Thymic epithelial cell alterations in Rag2^R229Q/R229Q mouse. (A) Representative FACS analysis of thymic epithelial compartment defined as Epcam⁺ cells in the CD45 negative fraction obtained after enzymatic digestion and enriched through AUTOMACS selection. Digested cells were stained with specific antibodies (Ly51, UEA-1, and MCH-II) to identify the different epithelial subsets as indicated in the dot-plots. Numbers represent the percentage within the indicated regions. (B) Graphic representation of absolute numbers for each epithelial population obtained upon enzymatic digestion in all mice analyzed (WT, n = 5; Rag2^R229Q/R229Q, n = 9). Groups were analyzed with Prism software (GraphPad) using a two-tailed Mann–Whitney unpaired test.
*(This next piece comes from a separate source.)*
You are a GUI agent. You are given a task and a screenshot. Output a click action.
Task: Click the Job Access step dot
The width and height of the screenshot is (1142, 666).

Data are presented as mean ± SD. P-values of <0.05 were considered significant.

Figure 2

Anti-CD3ε mAb administration enhances thymic epithelium compartmentalization and maturation and modifies thymic DCs frequency and distribution in Rag2^R229Q/R229Q newborns. (A) Left panel shows representative immunohistochemistry from WT thymus displaying a well-defined corticomedullary differentiation and normal compartmentalization of CK8⁺CK5⁻ cTECs (CK8, blue) and CK8⁻CK5⁺ mTECs (CK5, brown). mTECs show mature morphology with large cytoplasm and delicate CK5 positivity with rare double-positive CK8⁺CK5⁺ immature TECs disposed along the corticomedullary junction (asterisk within inset). Corticomedullary differentiation and maturation of TECs are profoundly impaired in Rag2^R229Q/^R229Q mouse (middle panel) in which immature TECs expressing both CK5 and CK8 are highly represented (asterisk within inset). Anti-CD3ε mAb administration enforces maturation of TECs leading to compartmentalization of CK8⁺CK5⁻ cTECs and CK8⁻CK5⁺ mTECs (right panel), although mTECs are still closely packed and irregularly distributed with intense CK5 positivity as compared to the normal medulla (detail of morphology within inset). Double immunohistochemical staining: CK5 (brown staining) and CK8 (blue staining). (m, medulla; c, cortex; scale bars corresponds to 200 and 50 μm for 10× and 40× (insets) original magnification, respectively). (B) Graphic representation of the percentage and absolute number of CD11c⁺ cells in the thymus of all mice analyzed (WT, n = 7; Rag2^R229Q/R229Q, n = 7; Rag2^R229Q/R229Q + anti-CD3 n = 9). The last graph on the right indicates mean fluorescence intensity (MFI) of MHC-II expression on total CD11c⁺ cells in all mice analyzed (WT, n = 5; Rag2^R229Q/R229Q, n = 6; Rag2^R229Q/R229Q + anti-CD3 n = 4). (C) Representative dot plot indicating the distribution of myeloid (CD8⁻) and lymphoid (CD8⁺) populations in the gate of CD11c⁺ cells (upper panel). Statistics of the percentage and the absolute numbers of CD8⁺ and CD8⁻ CD11c⁺ in all mice analyzed (WT, n = 5; Rag2^R229Q/R229Q, n = 4; Rag2^R229Q/R229Q + anti-CD3 n = 4) (lower panel). Groups were analyzed with Prism software (GraphPad) using a two-tailed Mann–Whitney unpaired test. Data are presented as mean ± SD. P-values of <0.05 were considered significant.